*TASK INSTRUCTIONS*
Please give back only the lines below from the one containing "Enable the Todos los Clientes checkbox" to the one containing "You are a computer-use agent. The", each repeated word for word, both ends included.

=======

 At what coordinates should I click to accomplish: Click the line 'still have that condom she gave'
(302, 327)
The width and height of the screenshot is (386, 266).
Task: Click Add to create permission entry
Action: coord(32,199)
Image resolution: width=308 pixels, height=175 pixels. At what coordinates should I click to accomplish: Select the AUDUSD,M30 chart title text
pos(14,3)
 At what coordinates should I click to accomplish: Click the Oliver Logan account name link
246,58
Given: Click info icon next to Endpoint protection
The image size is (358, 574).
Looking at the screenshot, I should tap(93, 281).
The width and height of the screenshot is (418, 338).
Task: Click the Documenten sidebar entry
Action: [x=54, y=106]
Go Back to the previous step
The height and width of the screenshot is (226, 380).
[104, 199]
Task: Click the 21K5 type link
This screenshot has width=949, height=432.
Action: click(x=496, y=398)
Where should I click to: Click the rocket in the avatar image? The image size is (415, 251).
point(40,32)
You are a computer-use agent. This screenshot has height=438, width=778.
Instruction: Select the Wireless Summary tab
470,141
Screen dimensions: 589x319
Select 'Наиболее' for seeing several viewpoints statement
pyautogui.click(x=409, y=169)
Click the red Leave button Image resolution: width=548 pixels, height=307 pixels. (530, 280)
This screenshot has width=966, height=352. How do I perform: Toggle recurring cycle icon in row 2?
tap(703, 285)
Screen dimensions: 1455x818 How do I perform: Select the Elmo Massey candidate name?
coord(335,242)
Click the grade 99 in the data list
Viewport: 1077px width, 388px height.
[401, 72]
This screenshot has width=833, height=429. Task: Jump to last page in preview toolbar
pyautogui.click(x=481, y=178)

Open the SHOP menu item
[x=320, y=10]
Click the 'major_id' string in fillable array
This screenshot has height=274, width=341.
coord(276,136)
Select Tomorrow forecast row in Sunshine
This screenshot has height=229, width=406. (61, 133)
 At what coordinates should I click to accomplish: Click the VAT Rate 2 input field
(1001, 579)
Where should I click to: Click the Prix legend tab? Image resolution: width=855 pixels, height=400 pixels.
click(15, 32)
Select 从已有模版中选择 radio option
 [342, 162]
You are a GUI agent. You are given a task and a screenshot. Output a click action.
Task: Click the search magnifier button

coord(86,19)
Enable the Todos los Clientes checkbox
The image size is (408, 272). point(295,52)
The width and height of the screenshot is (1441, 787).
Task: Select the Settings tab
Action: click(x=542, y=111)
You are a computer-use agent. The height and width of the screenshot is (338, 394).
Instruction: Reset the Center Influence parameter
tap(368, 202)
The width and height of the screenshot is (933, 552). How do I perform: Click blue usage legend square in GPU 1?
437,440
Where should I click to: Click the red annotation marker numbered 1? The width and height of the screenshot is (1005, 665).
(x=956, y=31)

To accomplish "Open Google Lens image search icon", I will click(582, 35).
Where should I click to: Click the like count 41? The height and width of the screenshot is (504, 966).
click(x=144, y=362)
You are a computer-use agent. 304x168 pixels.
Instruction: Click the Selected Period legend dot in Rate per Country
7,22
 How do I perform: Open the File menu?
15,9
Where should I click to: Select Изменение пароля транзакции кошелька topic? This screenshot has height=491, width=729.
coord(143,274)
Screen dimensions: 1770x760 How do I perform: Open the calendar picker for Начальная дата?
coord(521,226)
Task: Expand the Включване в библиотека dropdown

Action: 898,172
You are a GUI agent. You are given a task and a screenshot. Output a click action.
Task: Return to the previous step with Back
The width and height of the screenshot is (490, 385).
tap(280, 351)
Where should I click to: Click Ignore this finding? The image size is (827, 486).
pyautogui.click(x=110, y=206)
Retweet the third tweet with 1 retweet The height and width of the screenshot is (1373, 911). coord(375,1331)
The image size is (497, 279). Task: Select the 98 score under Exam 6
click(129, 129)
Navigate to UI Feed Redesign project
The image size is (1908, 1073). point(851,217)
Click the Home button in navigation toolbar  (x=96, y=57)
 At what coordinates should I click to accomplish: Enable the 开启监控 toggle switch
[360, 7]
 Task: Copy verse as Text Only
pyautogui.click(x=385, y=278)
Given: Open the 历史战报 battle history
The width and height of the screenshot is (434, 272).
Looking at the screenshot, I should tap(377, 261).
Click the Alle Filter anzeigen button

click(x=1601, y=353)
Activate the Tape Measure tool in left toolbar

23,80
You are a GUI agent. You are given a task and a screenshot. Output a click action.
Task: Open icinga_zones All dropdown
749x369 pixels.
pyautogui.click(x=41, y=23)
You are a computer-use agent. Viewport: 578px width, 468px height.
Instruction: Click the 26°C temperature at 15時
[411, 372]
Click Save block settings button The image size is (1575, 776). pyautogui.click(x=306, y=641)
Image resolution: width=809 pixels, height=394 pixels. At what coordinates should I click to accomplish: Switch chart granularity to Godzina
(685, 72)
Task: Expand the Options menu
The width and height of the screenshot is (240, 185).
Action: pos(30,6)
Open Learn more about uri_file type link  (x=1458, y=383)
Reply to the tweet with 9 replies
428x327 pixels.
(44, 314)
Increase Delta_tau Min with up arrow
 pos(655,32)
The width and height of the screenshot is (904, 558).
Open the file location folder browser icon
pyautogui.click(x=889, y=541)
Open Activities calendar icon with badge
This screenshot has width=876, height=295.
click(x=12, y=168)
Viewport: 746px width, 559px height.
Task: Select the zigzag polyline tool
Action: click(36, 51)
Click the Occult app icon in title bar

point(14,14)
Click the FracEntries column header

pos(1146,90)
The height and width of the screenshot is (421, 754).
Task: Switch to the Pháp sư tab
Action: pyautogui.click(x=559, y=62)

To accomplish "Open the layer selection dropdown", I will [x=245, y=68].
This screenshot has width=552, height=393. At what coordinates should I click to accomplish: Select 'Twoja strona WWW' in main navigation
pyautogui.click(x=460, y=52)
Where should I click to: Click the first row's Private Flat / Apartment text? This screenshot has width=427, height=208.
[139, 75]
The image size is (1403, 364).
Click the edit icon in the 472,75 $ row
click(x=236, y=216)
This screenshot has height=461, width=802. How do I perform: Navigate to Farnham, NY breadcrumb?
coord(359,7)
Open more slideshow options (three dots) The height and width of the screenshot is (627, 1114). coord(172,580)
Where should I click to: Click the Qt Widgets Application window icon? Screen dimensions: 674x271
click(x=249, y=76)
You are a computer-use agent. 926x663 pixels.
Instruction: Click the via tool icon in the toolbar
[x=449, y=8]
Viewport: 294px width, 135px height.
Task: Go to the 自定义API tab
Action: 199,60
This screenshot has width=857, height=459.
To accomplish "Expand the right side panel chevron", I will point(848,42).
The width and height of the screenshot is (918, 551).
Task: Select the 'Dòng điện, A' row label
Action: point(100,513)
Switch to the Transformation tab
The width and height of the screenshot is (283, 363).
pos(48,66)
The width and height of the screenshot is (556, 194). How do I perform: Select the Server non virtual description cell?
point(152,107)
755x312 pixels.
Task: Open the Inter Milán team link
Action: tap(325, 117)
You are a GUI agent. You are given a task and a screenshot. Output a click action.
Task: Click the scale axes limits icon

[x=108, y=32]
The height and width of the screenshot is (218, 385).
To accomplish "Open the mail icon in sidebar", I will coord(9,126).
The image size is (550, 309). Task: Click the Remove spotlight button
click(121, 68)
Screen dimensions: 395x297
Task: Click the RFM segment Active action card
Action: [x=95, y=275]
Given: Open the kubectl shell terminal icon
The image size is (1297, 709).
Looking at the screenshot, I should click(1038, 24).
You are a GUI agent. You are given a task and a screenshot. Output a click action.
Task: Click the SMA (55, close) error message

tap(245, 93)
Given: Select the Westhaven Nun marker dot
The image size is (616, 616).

=======

*RESPONSE TO THIS EXERCISE*
Enable the Todos los Clientes checkbox
The image size is (408, 272). point(295,52)
The width and height of the screenshot is (1441, 787).
Task: Select the Settings tab
Action: click(x=542, y=111)
You are a computer-use agent. The height and width of the screenshot is (338, 394).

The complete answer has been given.